Couldn't resist posting after Ben Zeigler reviewed WAR starting with the exact words I'd used to start my review. :)

I now have a level 12 Goblin Squig Herder in Warhammer Online.

What I've liked this far:

  • I love the sense of humor. And there's lots of it in WAR, more than in other MMOs I've played
  • The achievements and related mechanisms like earning titles is very cool
  • Public Quests as means to gather influence that gives better loot is _so_ much nicer than having to do raids
  • Tome of Knowledge is awesome
  • The speed of progression has been pretty good, I've felt very little of the things I've been doing have been grinding
  • The Warhammer world seems to have achieved something I though was next to impossible - almost every player I've met has (accidentally?) chosen a name that somehow fits his in-game race/career, indicating they've all considered their "role" in the game to some extent, even if they're not roleplayers at all. Dwarf names sound dwarven, and orcish dudes have generally appropriate names as well. I think this is very impressive.
  • The psychological effect of calling PvP RvR is awesome. I hate PvP, but love War's RvR, and the game telling me I've been flagged for RvR doesn't raise the PvP alert.


What doesn't work:

  • As Ben is pointing out, I have real difficulty understanding the results of my actions in combat. Judging by how I'm scoring in the Public Quests, I'm pretty effective in combat compared to many other players, but I'm having issues understanding exactly why. I think I know what I'm doing right, but there's too little indication of what the underlying game rules are that guide what happens based on my actions. This is resulting in myself finding it hard to form combat tactics, but also I don't actually understand what equipment I should use, as I don't really understand what the different bonuses do.
  • The game has issues with client/server synchronization. Two issues in particular I'm seeing are that my squig suddenly turns into a mode where it's still following me, but I lose control of it completely (the UI disappears). Second one is when I run to hit an opponent at melee range, and the client tells me I'm not close enough to hit, even though my Goblin is drawn right next to the opponent. The latter happens surprisingly often, and is very irritating.
  • I've tried to create talismans, but getting the resources and just plain understanding how the crafting works is just too much. This means my inventory is cluttered by a ton of materials for making talismans that I can't really use, but don't want to destroy for fear of needing them. Also the talisman making balancing seems to be wrong right now, since getting access to items with better bonuses than ones from talismans seems to be much, much easier, than trying to use the crafting. In WoW, I could actually use leatherworking to get good stuff for my Hunter, but now the crafting seems to be pretty much useless.
  • I'm not sure what to think on the subject of the world feeling empty, or full. I've formed a lot more spontaneous parties in Warhammer than I've ever done in WoW, and generally it's very easy to get a team formed for the public quests. However, most of the RvR areas are just empty, and something is causing the RvR scenario queue wait times to be so long that I'm effectively not able to participate in those at all.
  • Last but not least, GOA is improving but they still aren't doing a good job. Their RSS feed for news has the same content for each headline. The website uses craptastic custom-made DHTML widgets in every place where possible, making the site hard to use. There's no forums. There's no decent manual, and no explanation of anything on the website. And interestingly half of the account management is still offline, so I can't yet give them my billing information! I would have assumed the credit card charging processes would've been done prior to launch, and not after.

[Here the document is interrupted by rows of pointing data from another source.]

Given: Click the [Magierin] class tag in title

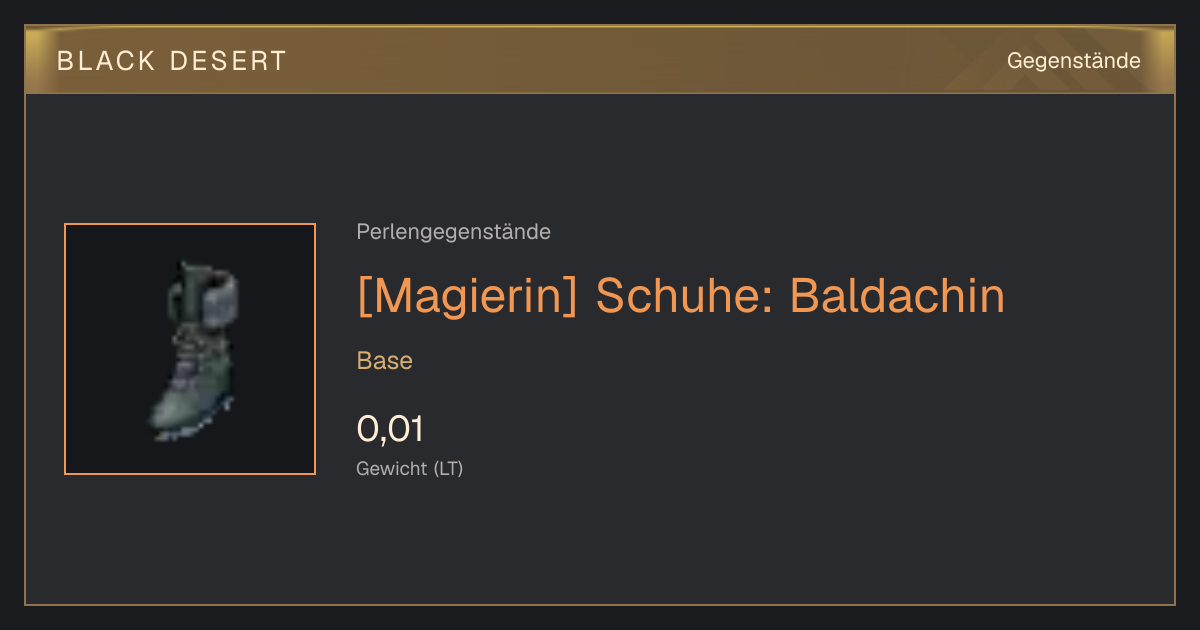Looking at the screenshot, I should pos(467,296).
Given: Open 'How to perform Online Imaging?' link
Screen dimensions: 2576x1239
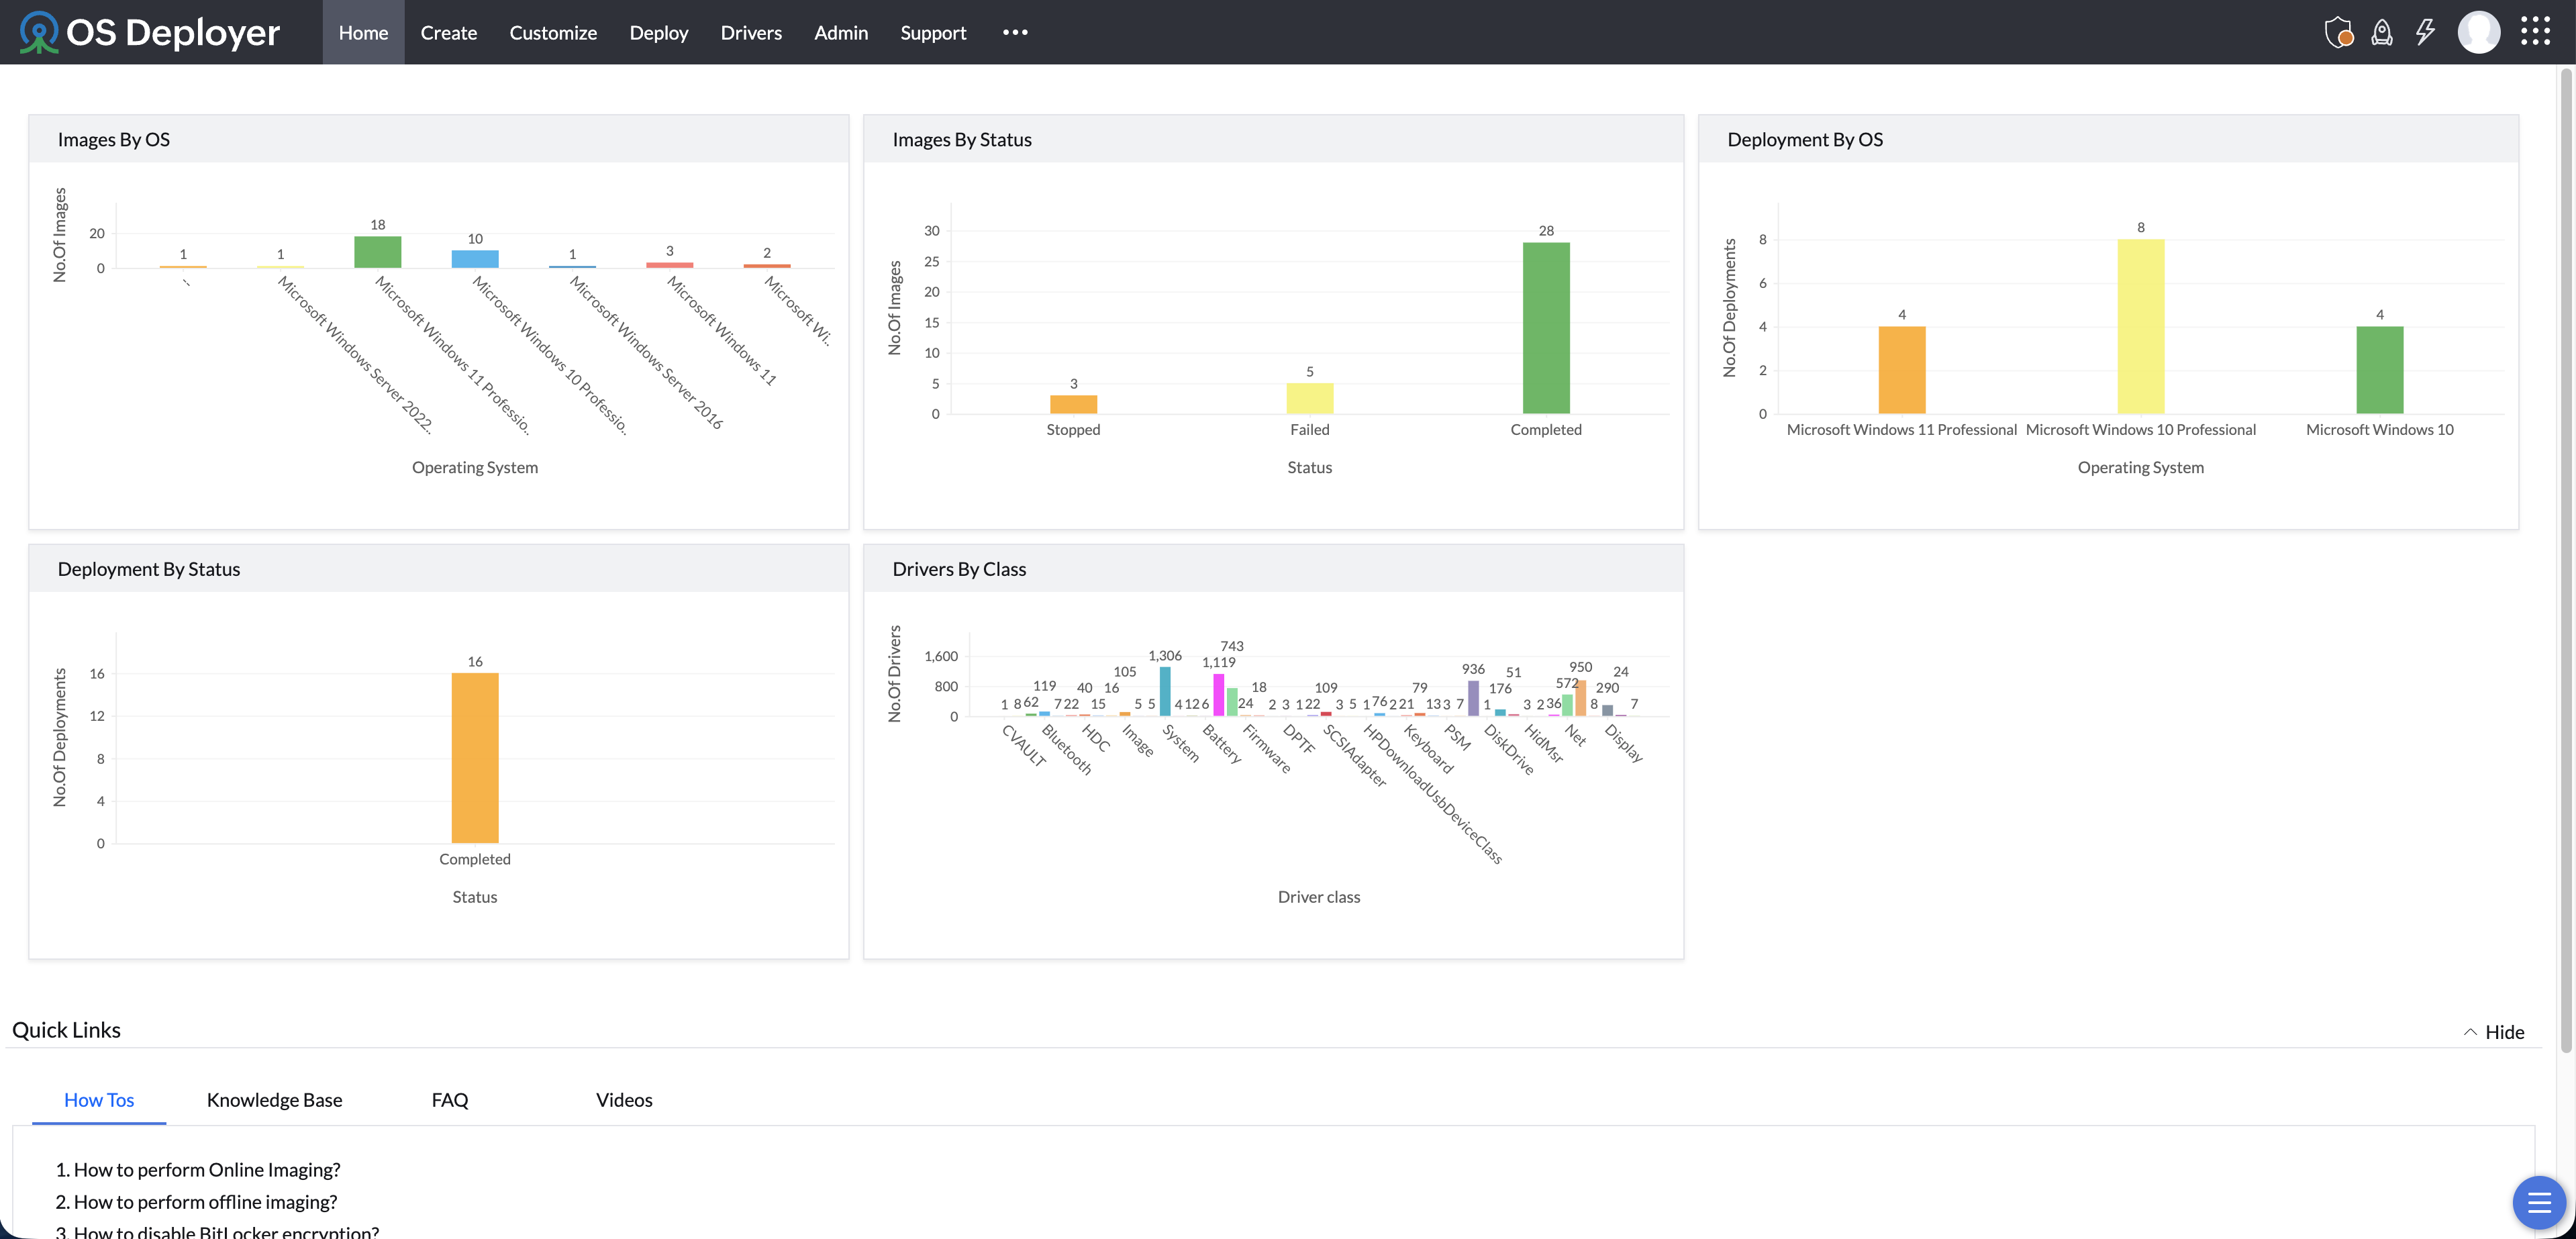Looking at the screenshot, I should point(198,1169).
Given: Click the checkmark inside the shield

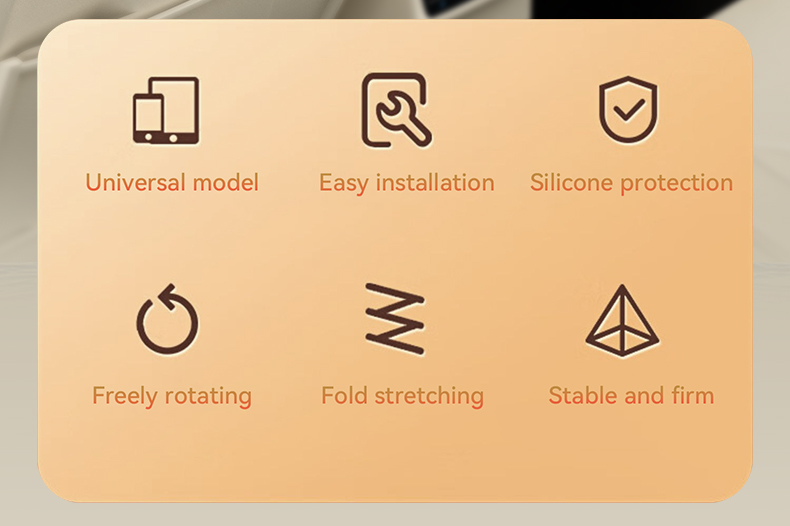Looking at the screenshot, I should tap(629, 110).
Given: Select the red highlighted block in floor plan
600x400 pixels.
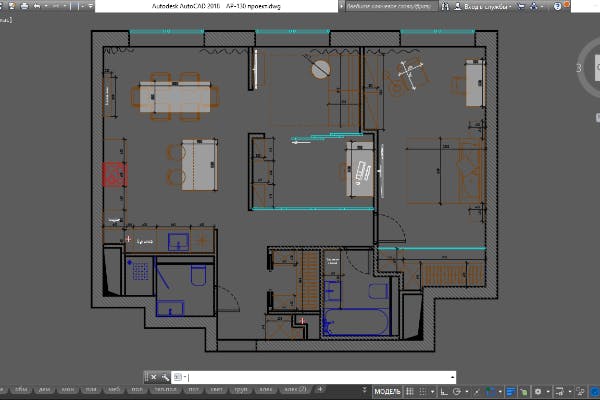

So - my current sentiment is, I love the game and will continue playing for at least some time to see some of the content closer to the end-game. I hope the bugs and balancing issues are worked out soon, and that my server gets a better balanced amount of players to both Order and Destruction sides soon.

(Ben's comment on having the game run slow are odd. My MacBook Pro can run the game very well under XP, and that's using a graphics card Mythic says might not work.)